The Object is the Thing. No, Literally.

large-navajo-wedding-vase-signed-by-ella-morgan

Fifteen years ago, I wrote a poem to commemorate the wedding of two friends. I based it on the traditional Navajo wedding vase, and tried to use internal rhyme to give it movement, and to say All The Things I think about marriage, have witnessed quite a few over the years. The irony: the poem first appeared in To Love One Another, a book of poetry about marriage by an assortment of poets, of whom I am probably the only one who had never been married. I also read this a few years back at the wedding of another set of friends, which was a great compliment and honor. I feel like it has held up well over the years.

Now You Have Become One

Pitcher Pouring out Water from Two Sides

reflection on a Navajo wedding vase

for Andrew and Cathy

A difficult trick, requiring cooperation

and grace, like a three-legged race

where you hop and kick your way

to the finish line. Such a pitcher is full

of contradiction.
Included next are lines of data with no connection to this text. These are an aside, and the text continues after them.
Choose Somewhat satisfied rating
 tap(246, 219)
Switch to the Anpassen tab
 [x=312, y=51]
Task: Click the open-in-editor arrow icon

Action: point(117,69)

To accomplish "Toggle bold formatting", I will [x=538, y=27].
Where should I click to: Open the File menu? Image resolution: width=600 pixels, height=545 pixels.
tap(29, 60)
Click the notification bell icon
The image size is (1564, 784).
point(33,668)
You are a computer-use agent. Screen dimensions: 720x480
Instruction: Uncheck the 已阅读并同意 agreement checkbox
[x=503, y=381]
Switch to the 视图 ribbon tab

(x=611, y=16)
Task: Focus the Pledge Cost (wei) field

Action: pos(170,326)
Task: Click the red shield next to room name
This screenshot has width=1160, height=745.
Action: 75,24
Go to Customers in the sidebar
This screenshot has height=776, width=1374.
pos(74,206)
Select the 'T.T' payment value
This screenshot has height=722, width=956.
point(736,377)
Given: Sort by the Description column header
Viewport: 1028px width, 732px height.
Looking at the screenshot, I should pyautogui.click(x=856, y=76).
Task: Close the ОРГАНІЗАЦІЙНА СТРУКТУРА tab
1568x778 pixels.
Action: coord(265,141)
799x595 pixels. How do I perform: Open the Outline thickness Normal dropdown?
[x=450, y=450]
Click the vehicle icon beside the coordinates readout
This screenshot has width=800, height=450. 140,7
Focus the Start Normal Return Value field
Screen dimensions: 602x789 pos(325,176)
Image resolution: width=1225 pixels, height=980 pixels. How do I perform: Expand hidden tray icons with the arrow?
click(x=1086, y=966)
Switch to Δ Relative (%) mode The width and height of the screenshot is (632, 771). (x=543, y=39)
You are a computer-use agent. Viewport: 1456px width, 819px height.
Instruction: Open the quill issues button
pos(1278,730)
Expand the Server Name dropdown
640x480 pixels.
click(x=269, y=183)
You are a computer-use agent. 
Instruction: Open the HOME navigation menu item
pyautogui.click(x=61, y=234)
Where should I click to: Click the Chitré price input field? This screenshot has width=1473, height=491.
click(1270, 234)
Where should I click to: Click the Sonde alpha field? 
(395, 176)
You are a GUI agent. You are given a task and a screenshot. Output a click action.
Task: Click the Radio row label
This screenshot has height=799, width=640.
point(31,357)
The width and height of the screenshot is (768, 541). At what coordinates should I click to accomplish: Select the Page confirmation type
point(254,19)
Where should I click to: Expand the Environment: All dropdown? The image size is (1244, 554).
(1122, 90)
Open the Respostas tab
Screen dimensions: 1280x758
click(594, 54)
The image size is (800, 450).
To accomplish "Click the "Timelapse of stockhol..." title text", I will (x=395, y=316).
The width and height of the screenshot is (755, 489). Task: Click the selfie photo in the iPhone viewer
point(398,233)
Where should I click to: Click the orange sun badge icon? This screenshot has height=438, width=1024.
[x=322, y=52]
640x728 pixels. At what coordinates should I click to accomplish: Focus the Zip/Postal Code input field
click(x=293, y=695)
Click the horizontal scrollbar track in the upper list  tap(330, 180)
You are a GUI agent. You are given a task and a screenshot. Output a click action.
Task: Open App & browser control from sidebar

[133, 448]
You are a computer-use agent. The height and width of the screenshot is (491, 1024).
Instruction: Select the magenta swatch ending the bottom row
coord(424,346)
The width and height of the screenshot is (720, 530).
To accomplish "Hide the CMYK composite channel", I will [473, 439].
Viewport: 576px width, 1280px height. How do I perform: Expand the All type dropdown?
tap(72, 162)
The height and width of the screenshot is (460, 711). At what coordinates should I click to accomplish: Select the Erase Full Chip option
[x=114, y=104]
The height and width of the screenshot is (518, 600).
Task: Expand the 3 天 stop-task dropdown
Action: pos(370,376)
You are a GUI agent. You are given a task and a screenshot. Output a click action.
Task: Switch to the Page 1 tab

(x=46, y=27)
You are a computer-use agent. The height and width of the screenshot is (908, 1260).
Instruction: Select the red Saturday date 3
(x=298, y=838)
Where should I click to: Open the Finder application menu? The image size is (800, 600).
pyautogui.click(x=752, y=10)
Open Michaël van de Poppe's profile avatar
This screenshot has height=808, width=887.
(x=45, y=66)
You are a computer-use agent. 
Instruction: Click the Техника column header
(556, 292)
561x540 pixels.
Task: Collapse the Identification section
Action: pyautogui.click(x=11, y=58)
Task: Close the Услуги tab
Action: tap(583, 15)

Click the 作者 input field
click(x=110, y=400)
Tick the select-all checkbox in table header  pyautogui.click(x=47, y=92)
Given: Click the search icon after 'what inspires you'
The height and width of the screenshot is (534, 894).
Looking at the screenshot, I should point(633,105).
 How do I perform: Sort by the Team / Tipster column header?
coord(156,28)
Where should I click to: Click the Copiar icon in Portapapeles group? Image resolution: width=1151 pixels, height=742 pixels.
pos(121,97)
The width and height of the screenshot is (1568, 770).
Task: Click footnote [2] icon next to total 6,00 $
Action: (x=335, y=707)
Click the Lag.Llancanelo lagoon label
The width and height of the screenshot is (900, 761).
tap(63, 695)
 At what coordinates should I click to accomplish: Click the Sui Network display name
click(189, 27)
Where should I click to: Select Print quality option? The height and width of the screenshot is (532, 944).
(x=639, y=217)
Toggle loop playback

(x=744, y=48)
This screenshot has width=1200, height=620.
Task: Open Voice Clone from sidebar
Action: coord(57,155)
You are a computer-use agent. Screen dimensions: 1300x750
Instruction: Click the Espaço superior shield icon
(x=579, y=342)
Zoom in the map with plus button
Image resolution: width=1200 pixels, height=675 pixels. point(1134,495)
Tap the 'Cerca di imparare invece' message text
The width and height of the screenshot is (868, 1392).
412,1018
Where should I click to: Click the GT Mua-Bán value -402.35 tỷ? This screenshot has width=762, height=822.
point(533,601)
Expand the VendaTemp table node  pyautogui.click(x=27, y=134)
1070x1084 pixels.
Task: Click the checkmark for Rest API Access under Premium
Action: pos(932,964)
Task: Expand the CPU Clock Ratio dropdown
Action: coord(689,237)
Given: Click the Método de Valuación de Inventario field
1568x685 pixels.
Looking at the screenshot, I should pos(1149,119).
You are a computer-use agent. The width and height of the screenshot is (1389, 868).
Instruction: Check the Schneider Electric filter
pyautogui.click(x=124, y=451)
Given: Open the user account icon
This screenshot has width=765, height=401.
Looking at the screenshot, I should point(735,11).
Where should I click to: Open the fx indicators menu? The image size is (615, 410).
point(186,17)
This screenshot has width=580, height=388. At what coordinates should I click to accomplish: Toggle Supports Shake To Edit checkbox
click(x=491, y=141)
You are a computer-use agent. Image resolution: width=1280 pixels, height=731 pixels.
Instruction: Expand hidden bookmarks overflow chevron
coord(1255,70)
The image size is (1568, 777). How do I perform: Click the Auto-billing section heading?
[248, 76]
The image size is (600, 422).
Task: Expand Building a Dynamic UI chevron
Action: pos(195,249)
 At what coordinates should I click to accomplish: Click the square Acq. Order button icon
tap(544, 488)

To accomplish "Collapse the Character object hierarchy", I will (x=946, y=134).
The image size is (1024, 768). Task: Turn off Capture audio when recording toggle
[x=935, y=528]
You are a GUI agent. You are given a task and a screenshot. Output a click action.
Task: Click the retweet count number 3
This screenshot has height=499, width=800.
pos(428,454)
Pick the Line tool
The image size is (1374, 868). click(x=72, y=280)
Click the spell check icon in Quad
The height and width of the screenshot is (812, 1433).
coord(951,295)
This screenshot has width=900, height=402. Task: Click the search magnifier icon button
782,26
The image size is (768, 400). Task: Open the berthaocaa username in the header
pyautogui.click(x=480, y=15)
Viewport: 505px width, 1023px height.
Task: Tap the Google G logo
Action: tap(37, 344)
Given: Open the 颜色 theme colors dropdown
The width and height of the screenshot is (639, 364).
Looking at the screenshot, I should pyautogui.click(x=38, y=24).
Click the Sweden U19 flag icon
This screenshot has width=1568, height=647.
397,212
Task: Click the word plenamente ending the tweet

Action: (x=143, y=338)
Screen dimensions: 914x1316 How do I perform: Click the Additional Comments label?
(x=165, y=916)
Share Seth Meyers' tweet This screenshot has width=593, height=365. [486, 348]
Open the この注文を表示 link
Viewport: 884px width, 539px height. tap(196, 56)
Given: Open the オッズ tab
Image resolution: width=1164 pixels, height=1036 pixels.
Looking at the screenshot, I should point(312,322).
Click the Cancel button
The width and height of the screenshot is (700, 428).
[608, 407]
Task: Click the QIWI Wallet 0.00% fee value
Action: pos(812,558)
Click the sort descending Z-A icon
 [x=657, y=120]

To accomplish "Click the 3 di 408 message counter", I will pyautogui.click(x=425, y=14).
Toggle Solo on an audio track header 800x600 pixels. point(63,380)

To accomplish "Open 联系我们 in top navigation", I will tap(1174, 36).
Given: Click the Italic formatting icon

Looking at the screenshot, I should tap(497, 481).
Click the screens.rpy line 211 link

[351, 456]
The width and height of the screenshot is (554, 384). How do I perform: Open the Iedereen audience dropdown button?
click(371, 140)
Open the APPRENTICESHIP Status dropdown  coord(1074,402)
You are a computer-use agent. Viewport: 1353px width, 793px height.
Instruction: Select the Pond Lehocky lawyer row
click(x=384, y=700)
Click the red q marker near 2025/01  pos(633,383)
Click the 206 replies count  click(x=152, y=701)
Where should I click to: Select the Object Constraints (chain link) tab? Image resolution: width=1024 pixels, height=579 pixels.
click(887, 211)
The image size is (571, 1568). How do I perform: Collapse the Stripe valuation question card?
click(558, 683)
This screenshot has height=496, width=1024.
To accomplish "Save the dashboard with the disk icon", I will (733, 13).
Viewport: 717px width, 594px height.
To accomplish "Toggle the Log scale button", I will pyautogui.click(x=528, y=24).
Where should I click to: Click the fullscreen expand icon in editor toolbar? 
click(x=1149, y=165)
No more can you

say of the water, “This is mine,” or

of the pitcher, “I.” Now you learn

to say “we,” take turns pouring out

on the dry ground around you—

for desert will always surround you,

awaiting clean water to awaken the green,

the flowering red and blue, from the baking,

cracked ground. Now you will practice

togetherness mopping floors and grouting

tile, opening doors in yourselves and leaving

them open, like the spouting lip of this

pitcher on each side. Now, man and bride,

woman and groom, you will cleave

like clay braided together, reaching around

to embrace. But first, you will need

to leave room in your day to pour out

over one another’s faces, to quench each

other’s thirst. And in your trade-off

for closeness, you must give up those

crabby mornings, easy freedoms, blithe

old habits. Sometimes you must give away

what you most treasure. You must give

water in due season. You must give to

each other, the world, in equal measures.

“Now You Have Become One Pitcher Pouring out Water from Two Sides” first appeared in To Love One Another, published by Grayson Books (Ginny Lowe Connors, ed.).